### TASK OBJECTIVE
Could you return, exactly as written, every line from the one containing "You are a GUI" through the last line of the entries below, leaving out the pictures?
STUDY MATERIAL below:
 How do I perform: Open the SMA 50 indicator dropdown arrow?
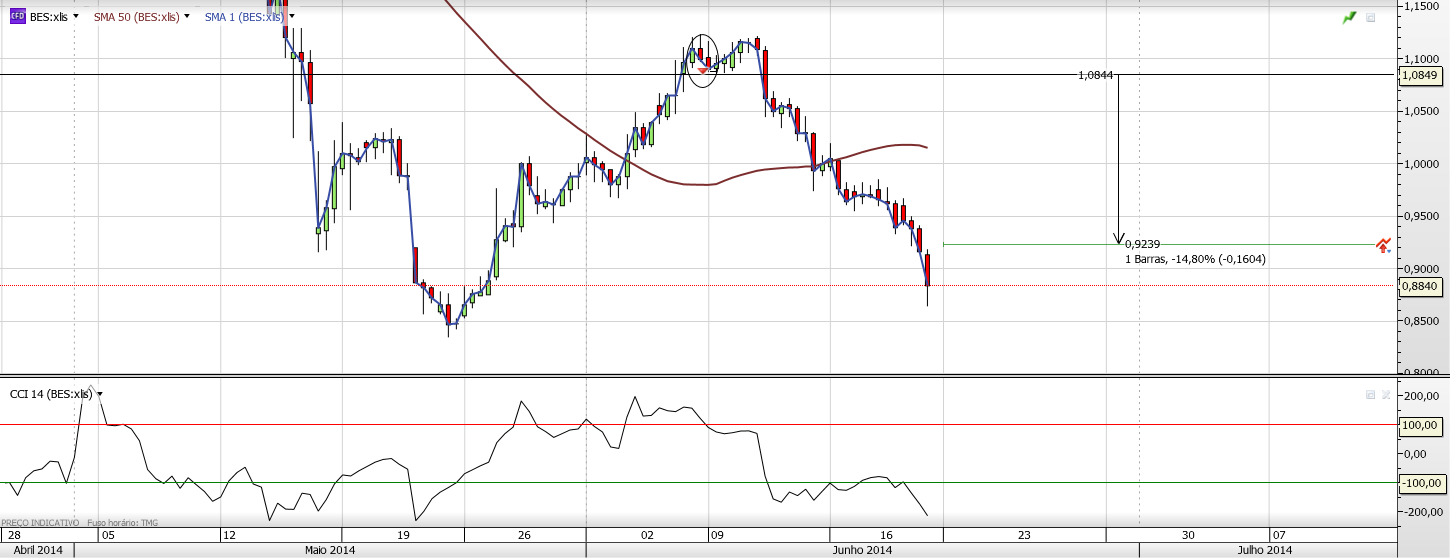tap(187, 17)
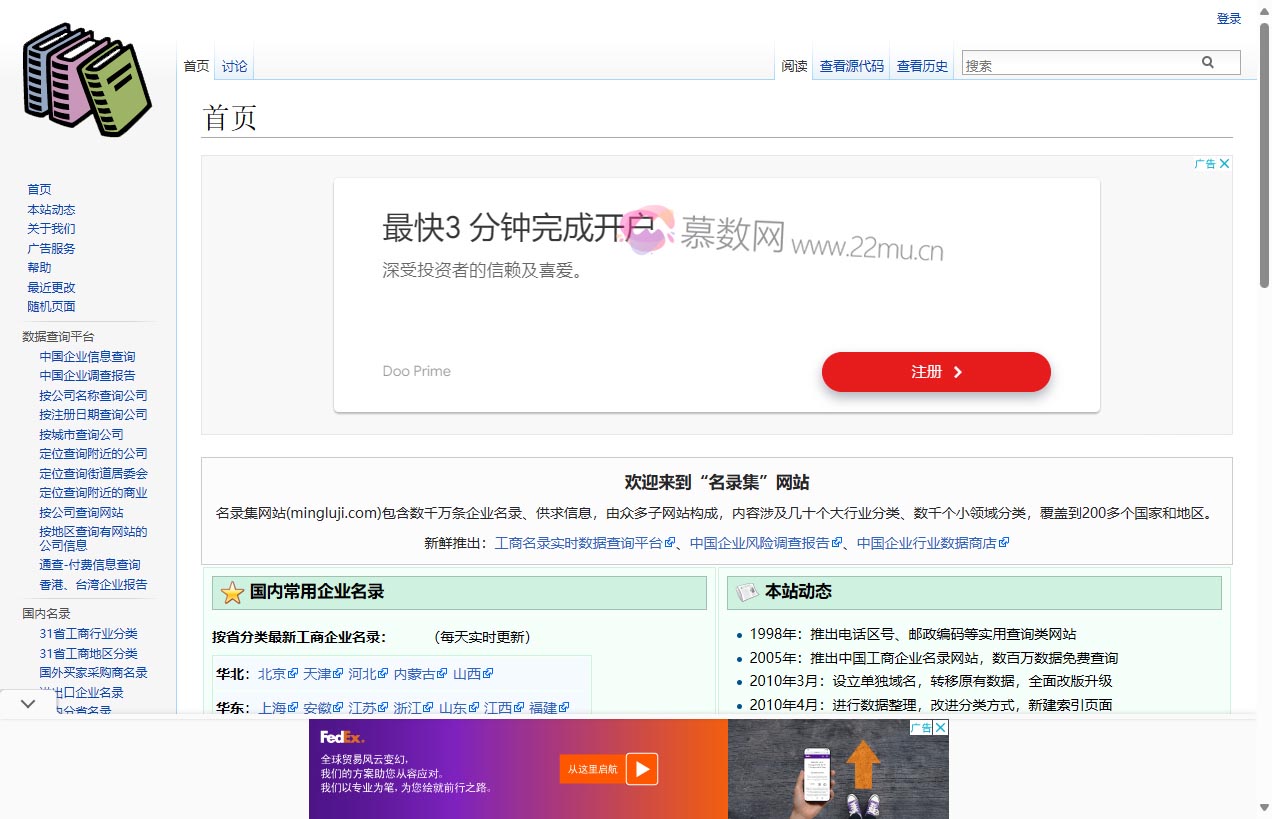Open 随机页面 from the sidebar

click(50, 306)
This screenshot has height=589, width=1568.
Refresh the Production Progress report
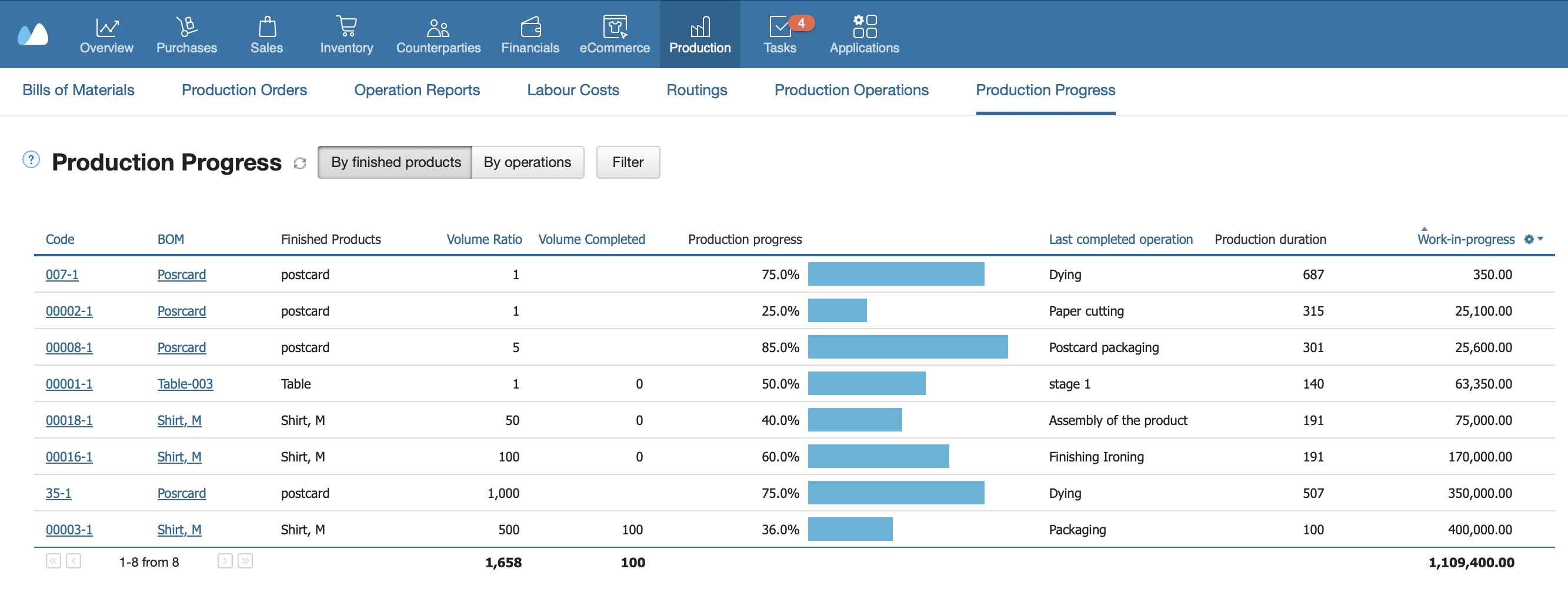[x=299, y=163]
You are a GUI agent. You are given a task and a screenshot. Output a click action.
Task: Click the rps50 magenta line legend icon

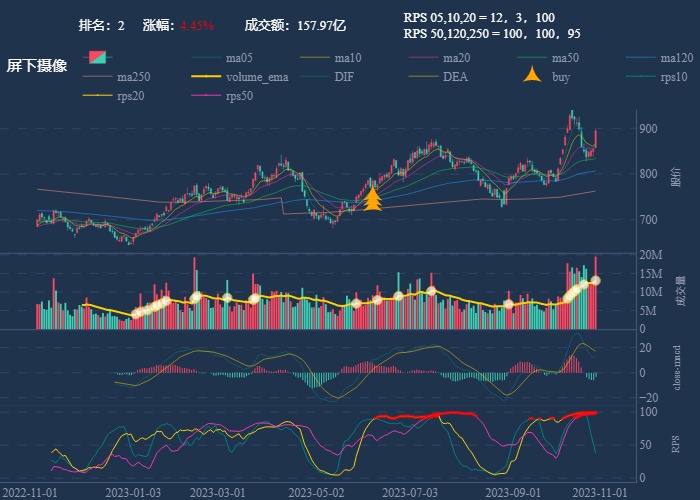[x=205, y=95]
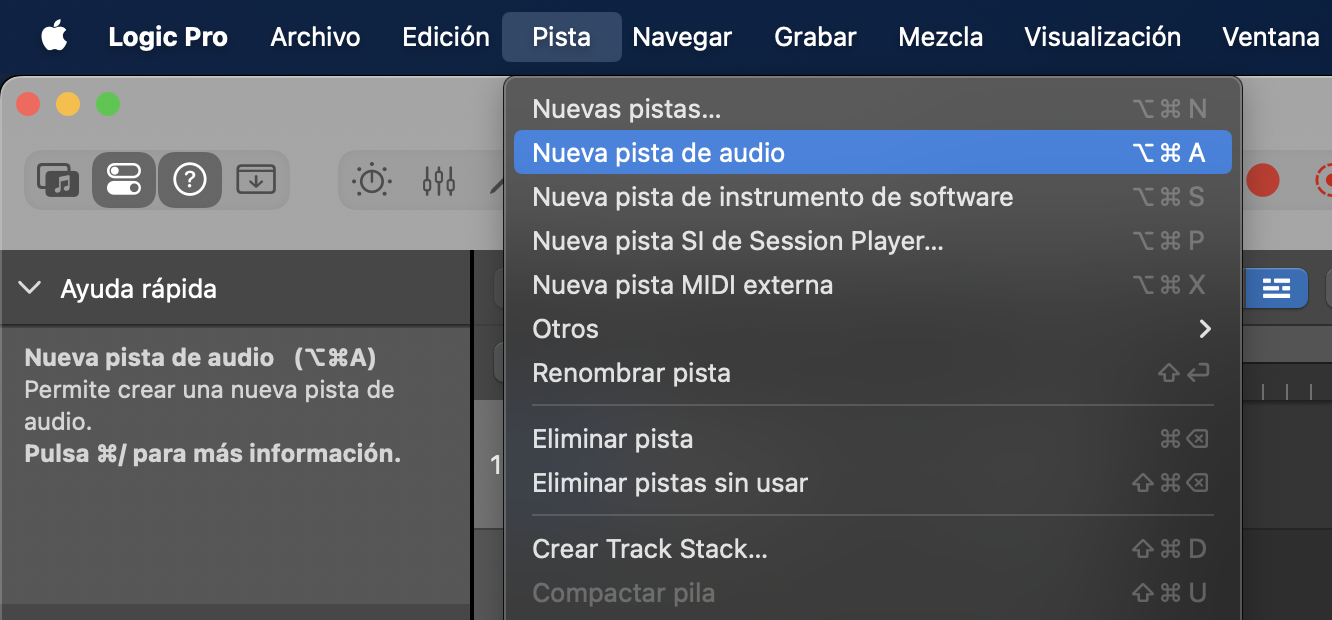Collapse the Ayuda rápida section
The height and width of the screenshot is (620, 1332).
click(x=30, y=289)
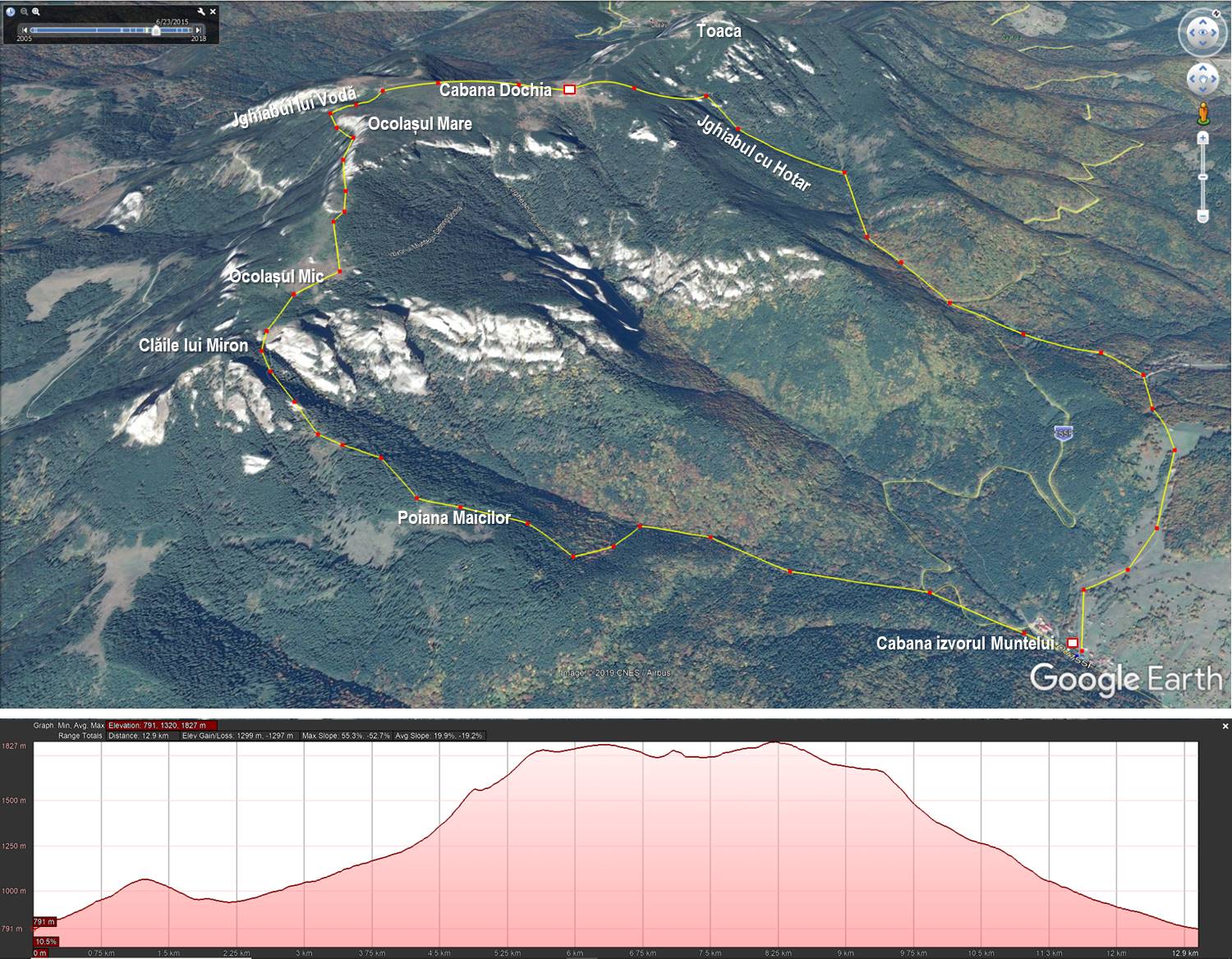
End of STUDY MATERIAL.
### RESPONSE AREA
You are a GUI agent. You are given a task and a screenshot. Output a click action.
Task: Click the rps50 magenta line legend icon

[x=205, y=95]
Collapse the Ayuda rápida section
The height and width of the screenshot is (620, 1332).
click(x=30, y=289)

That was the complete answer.